I would argue that this could also be said to people (mainly from more rural parts of the US) who like to disparage large cities. If we're going to lecture city dwellers about how they talk about places like Indiana, maybe it's worth encouraging Hoosiers to go east or west and experience the vibrant neighborhoods and offerings of large coastal cities rather than just assuming they're cesspools of crime and poverty just because they heard a politician say places like Portland, Oregon, are "war ravaged"

17. Broken_Hippo ◴[] No.45403389{3}[source]
Not the person you responded to, but: I lived in north-central Indiana until around age 35. Family still lives there. And the description: Pretty accurate.
18. 0ckpuppet ◴[] No.45404052{4}[source]
Sounds lke you grew up in the wrong small town, you could say the same about a bad neighborhood in any major city. I get around in the midwest for motorsports events, and there is a critical mass of people who love to meet travellers and love to travel themselves. Maybe it's condescension they distrust?

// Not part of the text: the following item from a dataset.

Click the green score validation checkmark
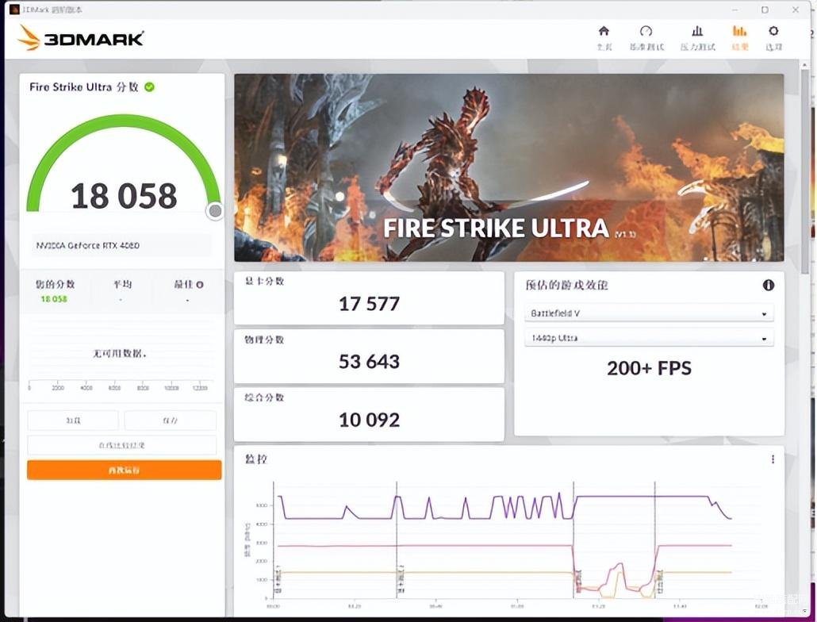Screen dimensions: 817x622 point(149,86)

19. kyledrake ◴[] No.45406958{4}[source]
Having spent a decade in Portland and a few years in the Bay Area, all I can say here is that I've met these people in droves in both places, and the rural-urban political divide is just as strong in the coastal states as it is in the Midwest. I don't think content people living simpler lives are a thing that is unique to any state or region in the country.

If your experience is different, it may simply be the product of cost pressures. It's easier to have a simple life that consists of smoking weed and playing video games with your friends if you don't have to figure out how to afford an expensive house. And something tells me people in Indiana, even their dullards, could figure out how to ride a bus if they really needed to.